Dataset records: Begin

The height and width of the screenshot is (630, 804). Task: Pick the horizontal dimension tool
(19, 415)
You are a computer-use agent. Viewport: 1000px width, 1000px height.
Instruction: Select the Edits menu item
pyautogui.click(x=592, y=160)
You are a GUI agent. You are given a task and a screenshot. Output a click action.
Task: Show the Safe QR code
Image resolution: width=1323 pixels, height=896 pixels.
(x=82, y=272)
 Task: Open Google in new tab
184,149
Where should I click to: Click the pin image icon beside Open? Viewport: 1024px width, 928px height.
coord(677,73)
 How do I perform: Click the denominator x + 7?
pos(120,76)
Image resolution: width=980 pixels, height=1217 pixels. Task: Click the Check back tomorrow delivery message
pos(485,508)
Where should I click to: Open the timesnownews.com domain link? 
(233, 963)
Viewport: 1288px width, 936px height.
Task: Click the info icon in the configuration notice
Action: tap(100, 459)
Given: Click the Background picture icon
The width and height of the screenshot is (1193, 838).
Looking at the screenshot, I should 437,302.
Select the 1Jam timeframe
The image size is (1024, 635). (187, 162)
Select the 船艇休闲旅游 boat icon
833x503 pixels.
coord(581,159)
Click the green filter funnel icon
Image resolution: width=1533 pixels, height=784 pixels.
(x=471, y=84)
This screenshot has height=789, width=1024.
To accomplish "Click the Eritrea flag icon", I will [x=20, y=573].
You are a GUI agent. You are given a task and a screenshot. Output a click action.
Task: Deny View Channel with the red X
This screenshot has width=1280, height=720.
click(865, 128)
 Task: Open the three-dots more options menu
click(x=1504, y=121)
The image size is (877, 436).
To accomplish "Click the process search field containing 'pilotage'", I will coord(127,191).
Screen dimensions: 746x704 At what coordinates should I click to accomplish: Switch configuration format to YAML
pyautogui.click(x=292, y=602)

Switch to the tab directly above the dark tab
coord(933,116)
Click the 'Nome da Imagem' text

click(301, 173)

Dataset records: End

* _Work required_
All the records are to be transcribed exactly, with no line missing.

* _Output of the exercise_
The height and width of the screenshot is (630, 804). Task: Pick the horizontal dimension tool
(19, 415)
You are a computer-use agent. Viewport: 1000px width, 1000px height.
Instruction: Select the Edits menu item
pyautogui.click(x=592, y=160)
You are a GUI agent. You are given a task and a screenshot. Output a click action.
Task: Show the Safe QR code
Image resolution: width=1323 pixels, height=896 pixels.
(x=82, y=272)
 Task: Open Google in new tab
184,149
Where should I click to: Click the pin image icon beside Open? Viewport: 1024px width, 928px height.
coord(677,73)
 How do I perform: Click the denominator x + 7?
pos(120,76)
Image resolution: width=980 pixels, height=1217 pixels. Task: Click the Check back tomorrow delivery message
pos(485,508)
Where should I click to: Open the timesnownews.com domain link? 
(233, 963)
Viewport: 1288px width, 936px height.
Task: Click the info icon in the configuration notice
Action: tap(100, 459)
Given: Click the Background picture icon
The width and height of the screenshot is (1193, 838).
Looking at the screenshot, I should 437,302.
Select the 1Jam timeframe
The image size is (1024, 635). (187, 162)
Select the 船艇休闲旅游 boat icon
833x503 pixels.
coord(581,159)
Click the green filter funnel icon
Image resolution: width=1533 pixels, height=784 pixels.
(x=471, y=84)
This screenshot has height=789, width=1024.
To accomplish "Click the Eritrea flag icon", I will [x=20, y=573].
You are a GUI agent. You are given a task and a screenshot. Output a click action.
Task: Deny View Channel with the red X
This screenshot has width=1280, height=720.
click(865, 128)
 Task: Open the three-dots more options menu
click(x=1504, y=121)
The image size is (877, 436).
To accomplish "Click the process search field containing 'pilotage'", I will coord(127,191).
Screen dimensions: 746x704 At what coordinates should I click to accomplish: Switch configuration format to YAML
pyautogui.click(x=292, y=602)

Switch to the tab directly above the dark tab
coord(933,116)
Click the 'Nome da Imagem' text

click(301, 173)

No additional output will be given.